Sandberg Comes Alive, Disc 2
Do you know who Sheryl Sandberg is or why she might possibly be of importance? If not, you can read TLP on the subject. (Short version: she is permitted to exist because her existence sells middle-class women on the idea of working harder for the same amount of money.) You can also read my thoughts on her Surprising! Survival! of a plane crash that occurred while she was somewhere else.
Two year ago, Mrs. Sandberg's (second) husband died. Dave Goldberg was a VP at Yahoo Music when he met Sandberg, who was a VP at Google. The most fervent Jew-haters at the Chateau Heartiste couldn't come up with a more stereotypical story than this bloodless partnership of two oddly wealthy, work-obsessed people whose last name contains "berg" and whose entire reason for notability revolves around yet a third "berg" --- Mark Zuckberg of Facebook fame.
But then Sheryl (Maiden Name) Sandberg became SHERYL SANDBERG, and her husband became a nonentity. Maybe a better way to say it would be that Dave was always a nonentity. He was always one of these people who bumbles around NorCal and repeats the right buzzwords and earns a mid-six-figure salary because of it. Much of the American economy as it currently exists revolves around people like this. They drive a non-F-model Lexus and they are house-poor and they clog up the line at Whole Foods because they are asking unnecessary questions. They support "Black Lives Matter" from the security of their gated communities. They drive a Prius for the environment but breathlessly boast about brief rides on the company jet. They are interchangeable. They have mastered duckspeak. Their primary value is in never having said or done anything that prevents further mild advancement in the hierarchy.
But then Sheryl became a billionaire, earning more in a week than her husband does in a year. So Dave faded into potbellied, underdressed obscurity. Having become completely unnecessary to the Sandberg Five-Year plan, he then had the decency to die, so Sheryl could write a book about how she survived this tragedy.
The book is called Option B and it will tell you how Sheryl Sandberg coped with her grief. Most of it was written by someone else, the same way Lean In was obviously ghostwritten. When you have a billion dollars, you don't write a fucking book. Books are written by people whose time would be essentially worthless in any other occupation, like welfare recipient J.K. Rowling or noted alcoholic Ernest Hemingway. It would be more accurate to say that Sheryl purchased this book for the purposes of resale, because the selling of this book makes it slightly less likely that Facebook will terminate her in the foreseeable future.

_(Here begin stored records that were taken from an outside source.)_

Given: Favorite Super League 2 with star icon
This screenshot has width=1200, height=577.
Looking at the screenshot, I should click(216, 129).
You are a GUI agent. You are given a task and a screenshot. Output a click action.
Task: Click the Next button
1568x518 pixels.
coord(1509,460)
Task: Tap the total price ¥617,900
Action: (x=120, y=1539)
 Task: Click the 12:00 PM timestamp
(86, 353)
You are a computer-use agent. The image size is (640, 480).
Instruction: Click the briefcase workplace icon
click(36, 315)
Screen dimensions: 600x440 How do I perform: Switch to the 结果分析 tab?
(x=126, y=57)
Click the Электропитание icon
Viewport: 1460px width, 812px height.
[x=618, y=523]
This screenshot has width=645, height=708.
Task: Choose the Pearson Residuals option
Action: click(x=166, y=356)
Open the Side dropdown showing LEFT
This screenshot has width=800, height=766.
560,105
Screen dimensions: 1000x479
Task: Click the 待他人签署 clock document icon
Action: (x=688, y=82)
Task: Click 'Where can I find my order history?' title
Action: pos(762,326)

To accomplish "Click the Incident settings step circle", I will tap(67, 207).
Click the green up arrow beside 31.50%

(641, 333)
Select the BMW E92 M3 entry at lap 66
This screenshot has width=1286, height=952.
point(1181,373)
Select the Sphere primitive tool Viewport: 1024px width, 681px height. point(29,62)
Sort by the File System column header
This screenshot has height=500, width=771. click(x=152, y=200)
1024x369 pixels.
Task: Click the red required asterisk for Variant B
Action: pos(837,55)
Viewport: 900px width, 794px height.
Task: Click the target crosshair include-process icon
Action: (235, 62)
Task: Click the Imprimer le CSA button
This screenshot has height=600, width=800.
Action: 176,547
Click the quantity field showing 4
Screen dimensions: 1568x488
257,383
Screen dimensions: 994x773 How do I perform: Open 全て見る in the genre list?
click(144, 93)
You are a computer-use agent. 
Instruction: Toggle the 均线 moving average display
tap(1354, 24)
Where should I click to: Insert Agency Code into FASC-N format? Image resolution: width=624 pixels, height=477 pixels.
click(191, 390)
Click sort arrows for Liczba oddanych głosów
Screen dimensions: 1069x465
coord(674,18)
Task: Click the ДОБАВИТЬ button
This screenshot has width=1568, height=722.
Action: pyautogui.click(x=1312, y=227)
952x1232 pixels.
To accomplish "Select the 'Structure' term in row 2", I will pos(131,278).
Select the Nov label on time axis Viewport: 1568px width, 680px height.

Although Option B has many celebrity endorsers, including that Malala person, I can tell you with certainty that you don't need to read it. Sheryl Sandberg's definition of suffering has nothing to do with yours. This is a woman who has no idea what suffering and struggle might possibly be. Everything single thing that I have ever heard her say regarding her late husband would be equally applicable to a private-school girl whose best friend moved away to another city. "He was my rock," she would say, which is exactly what Mike Pence or Mitt Romney would say about their wives. "I couldn't have done it without him." Couldn't have done what? Lucked into a billion dollars? I assure you, and her, that the absence or presence of Dave Goldberg made no difference to that.
Let me tell you something that will offend you because it is true: Men are far more likely to commit suicide over losing their job than they are likely to commit suicide over the loss of a child. The latter is a tragedy; the former is an attack against the self, often a devastating one. Children and spouses used to die all the time, you know. Only in the late twentieth century did we start to get the idea that we'd all make it to the secular afterlife of wealthy retirement. So we shouldn't wonder than Sheryl has effortlessly manipulated and monetized this tragedy. It just wasn't that big of a deal in the context of her fairytale life. If anything, it adds a little bit of necessary seasoning, makes her more likable, makes her feel more deserving of the billions. As long as the billions keep coming.
Truly, it would be impossible for Mrs. Sandberg to have a tragedy now. Her money is permanent, immutable, too powerful to wither in her lifetime. She'd have to spend a million dollars a day to significantly impact it, like Richard Pryor did in one of his lesser-regarded films. She is insulated. She is safe. You, on the other hand, are still very much at risk. As am I. And very few of us have any "Option B" whatsoever.